Output only the stretch of the listing that starts at the line containing "Task: Click red" and ends at the line containing "Given: Click waist value 76.2 - 81.3", reproduced exactly with both ends.

■ ■ ■ ■ ■ ■ ■

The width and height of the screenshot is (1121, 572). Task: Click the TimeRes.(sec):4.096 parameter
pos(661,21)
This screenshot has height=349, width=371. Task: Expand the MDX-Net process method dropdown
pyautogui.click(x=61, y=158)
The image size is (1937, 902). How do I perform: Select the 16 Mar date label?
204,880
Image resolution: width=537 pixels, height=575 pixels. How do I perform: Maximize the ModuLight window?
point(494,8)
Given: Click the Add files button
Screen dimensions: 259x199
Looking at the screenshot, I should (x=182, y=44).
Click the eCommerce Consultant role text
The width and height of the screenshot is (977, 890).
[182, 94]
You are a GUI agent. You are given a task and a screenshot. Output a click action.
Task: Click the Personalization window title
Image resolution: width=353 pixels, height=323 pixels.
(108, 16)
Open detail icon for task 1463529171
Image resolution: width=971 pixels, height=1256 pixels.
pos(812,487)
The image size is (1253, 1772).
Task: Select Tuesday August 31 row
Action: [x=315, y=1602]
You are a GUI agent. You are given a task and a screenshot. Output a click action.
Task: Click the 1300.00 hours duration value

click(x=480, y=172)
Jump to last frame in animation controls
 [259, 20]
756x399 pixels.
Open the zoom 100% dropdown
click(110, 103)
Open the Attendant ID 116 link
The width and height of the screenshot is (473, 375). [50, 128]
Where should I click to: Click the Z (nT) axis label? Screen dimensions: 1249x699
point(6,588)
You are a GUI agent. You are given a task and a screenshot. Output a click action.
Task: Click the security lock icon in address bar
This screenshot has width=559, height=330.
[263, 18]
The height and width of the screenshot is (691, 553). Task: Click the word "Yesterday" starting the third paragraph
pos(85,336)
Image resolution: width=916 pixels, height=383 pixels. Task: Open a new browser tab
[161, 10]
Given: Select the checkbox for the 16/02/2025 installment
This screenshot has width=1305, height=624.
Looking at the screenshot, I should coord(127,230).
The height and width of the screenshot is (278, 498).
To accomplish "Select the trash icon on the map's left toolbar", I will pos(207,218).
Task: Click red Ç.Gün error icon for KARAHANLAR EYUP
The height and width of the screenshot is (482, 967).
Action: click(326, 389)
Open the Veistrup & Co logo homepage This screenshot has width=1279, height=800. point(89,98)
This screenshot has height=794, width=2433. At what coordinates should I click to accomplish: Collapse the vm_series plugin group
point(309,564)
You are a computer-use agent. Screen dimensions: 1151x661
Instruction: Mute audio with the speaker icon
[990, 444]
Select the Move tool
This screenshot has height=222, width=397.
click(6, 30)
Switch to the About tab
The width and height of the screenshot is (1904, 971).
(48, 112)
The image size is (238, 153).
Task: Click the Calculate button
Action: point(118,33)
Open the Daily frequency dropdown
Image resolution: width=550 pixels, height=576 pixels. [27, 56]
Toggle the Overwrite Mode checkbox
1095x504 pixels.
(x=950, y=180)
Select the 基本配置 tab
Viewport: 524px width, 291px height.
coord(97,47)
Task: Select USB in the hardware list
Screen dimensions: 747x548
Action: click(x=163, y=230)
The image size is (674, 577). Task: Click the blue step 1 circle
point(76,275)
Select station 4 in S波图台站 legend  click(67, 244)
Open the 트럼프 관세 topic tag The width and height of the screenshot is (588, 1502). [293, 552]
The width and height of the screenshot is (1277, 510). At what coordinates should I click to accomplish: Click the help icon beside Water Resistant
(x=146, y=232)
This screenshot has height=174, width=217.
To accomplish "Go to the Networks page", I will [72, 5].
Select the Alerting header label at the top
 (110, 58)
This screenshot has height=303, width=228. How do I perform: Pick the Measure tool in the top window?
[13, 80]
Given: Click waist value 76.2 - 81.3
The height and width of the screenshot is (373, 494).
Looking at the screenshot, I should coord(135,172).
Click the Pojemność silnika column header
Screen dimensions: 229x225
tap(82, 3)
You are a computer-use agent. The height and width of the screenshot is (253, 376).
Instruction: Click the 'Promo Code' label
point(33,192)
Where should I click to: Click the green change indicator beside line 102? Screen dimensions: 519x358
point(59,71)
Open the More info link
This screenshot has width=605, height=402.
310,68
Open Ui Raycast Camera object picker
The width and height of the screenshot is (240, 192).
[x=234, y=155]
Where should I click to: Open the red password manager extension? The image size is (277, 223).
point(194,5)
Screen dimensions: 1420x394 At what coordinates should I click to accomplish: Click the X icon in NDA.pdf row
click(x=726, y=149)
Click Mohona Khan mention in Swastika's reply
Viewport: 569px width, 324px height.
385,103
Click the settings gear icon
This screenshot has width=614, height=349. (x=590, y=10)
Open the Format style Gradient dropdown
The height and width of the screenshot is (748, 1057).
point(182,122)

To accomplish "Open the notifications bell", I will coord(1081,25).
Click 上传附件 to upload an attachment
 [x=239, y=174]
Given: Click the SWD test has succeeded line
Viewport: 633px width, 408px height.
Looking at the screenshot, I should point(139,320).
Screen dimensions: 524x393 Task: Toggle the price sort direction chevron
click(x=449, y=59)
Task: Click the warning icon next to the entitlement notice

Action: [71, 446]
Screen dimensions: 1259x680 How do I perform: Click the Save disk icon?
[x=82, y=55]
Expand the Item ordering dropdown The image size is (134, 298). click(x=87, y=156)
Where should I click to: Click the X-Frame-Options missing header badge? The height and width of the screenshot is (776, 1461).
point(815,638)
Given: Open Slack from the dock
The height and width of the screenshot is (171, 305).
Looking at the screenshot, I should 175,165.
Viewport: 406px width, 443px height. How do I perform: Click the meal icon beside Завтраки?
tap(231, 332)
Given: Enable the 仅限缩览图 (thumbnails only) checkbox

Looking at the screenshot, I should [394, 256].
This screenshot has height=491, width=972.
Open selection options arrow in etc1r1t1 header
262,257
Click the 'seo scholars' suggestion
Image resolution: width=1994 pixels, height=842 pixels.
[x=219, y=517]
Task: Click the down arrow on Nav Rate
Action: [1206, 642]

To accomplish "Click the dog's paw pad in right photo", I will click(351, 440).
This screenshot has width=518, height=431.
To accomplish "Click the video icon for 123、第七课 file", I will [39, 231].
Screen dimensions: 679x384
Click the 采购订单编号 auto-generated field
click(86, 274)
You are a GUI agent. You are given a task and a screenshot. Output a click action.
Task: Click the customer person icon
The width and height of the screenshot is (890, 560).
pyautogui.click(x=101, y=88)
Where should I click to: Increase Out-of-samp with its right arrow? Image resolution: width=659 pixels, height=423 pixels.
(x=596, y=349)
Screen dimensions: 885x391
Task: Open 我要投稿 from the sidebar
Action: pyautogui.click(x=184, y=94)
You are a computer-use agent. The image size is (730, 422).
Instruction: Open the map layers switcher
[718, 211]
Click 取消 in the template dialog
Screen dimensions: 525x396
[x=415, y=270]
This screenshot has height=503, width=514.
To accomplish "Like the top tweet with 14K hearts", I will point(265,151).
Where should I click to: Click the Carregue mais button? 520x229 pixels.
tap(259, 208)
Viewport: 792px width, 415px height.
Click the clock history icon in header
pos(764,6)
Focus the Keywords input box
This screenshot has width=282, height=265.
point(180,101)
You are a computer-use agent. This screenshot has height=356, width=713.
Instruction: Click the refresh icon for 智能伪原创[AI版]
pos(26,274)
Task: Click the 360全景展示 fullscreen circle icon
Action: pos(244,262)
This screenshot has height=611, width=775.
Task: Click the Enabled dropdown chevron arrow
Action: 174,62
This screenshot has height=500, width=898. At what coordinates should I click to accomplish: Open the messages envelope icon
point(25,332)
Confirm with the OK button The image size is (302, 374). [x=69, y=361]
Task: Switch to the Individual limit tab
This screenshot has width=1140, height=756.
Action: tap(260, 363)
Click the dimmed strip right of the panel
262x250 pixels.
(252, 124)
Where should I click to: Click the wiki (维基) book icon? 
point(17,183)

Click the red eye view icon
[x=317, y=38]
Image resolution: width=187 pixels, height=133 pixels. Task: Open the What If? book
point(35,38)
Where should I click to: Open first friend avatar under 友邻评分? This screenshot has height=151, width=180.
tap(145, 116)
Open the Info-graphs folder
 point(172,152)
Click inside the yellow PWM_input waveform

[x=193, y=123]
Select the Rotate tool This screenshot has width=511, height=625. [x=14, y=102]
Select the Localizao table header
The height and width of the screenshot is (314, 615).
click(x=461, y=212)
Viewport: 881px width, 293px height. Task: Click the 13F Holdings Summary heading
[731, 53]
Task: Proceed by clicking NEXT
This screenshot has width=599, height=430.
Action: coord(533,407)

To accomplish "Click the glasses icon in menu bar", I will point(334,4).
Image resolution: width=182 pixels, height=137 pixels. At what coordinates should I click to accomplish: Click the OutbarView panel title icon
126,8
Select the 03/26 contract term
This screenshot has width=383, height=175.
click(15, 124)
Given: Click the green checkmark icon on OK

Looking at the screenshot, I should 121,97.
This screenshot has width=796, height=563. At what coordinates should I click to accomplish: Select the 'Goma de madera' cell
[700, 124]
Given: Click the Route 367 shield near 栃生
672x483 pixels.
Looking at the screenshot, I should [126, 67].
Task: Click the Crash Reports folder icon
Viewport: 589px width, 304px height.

■ ■ ■ ■ ■ ■ ■

SOLUTION TO THIS TASK |
Task: Click red Ç.Gün error icon for KARAHANLAR EYUP
The height and width of the screenshot is (482, 967).
Action: click(326, 389)
Open the Veistrup & Co logo homepage This screenshot has width=1279, height=800. point(89,98)
This screenshot has height=794, width=2433. At what coordinates should I click to accomplish: Collapse the vm_series plugin group
point(309,564)
You are a computer-use agent. Screen dimensions: 1151x661
Instruction: Mute audio with the speaker icon
[990, 444]
Select the Move tool
This screenshot has height=222, width=397.
click(6, 30)
Switch to the About tab
The width and height of the screenshot is (1904, 971).
(48, 112)
The image size is (238, 153).
Task: Click the Calculate button
Action: point(118,33)
Open the Daily frequency dropdown
Image resolution: width=550 pixels, height=576 pixels. [27, 56]
Toggle the Overwrite Mode checkbox
1095x504 pixels.
(x=950, y=180)
Select the 基本配置 tab
Viewport: 524px width, 291px height.
coord(97,47)
Task: Select USB in the hardware list
Screen dimensions: 747x548
Action: click(x=163, y=230)
The image size is (674, 577). Task: Click the blue step 1 circle
point(76,275)
Select station 4 in S波图台站 legend  click(67, 244)
Open the 트럼프 관세 topic tag The width and height of the screenshot is (588, 1502). [293, 552]
The width and height of the screenshot is (1277, 510). At what coordinates should I click to accomplish: Click the help icon beside Water Resistant
(x=146, y=232)
This screenshot has height=174, width=217.
To accomplish "Go to the Networks page", I will [72, 5].
Select the Alerting header label at the top
 (110, 58)
This screenshot has height=303, width=228. How do I perform: Pick the Measure tool in the top window?
[13, 80]
Given: Click waist value 76.2 - 81.3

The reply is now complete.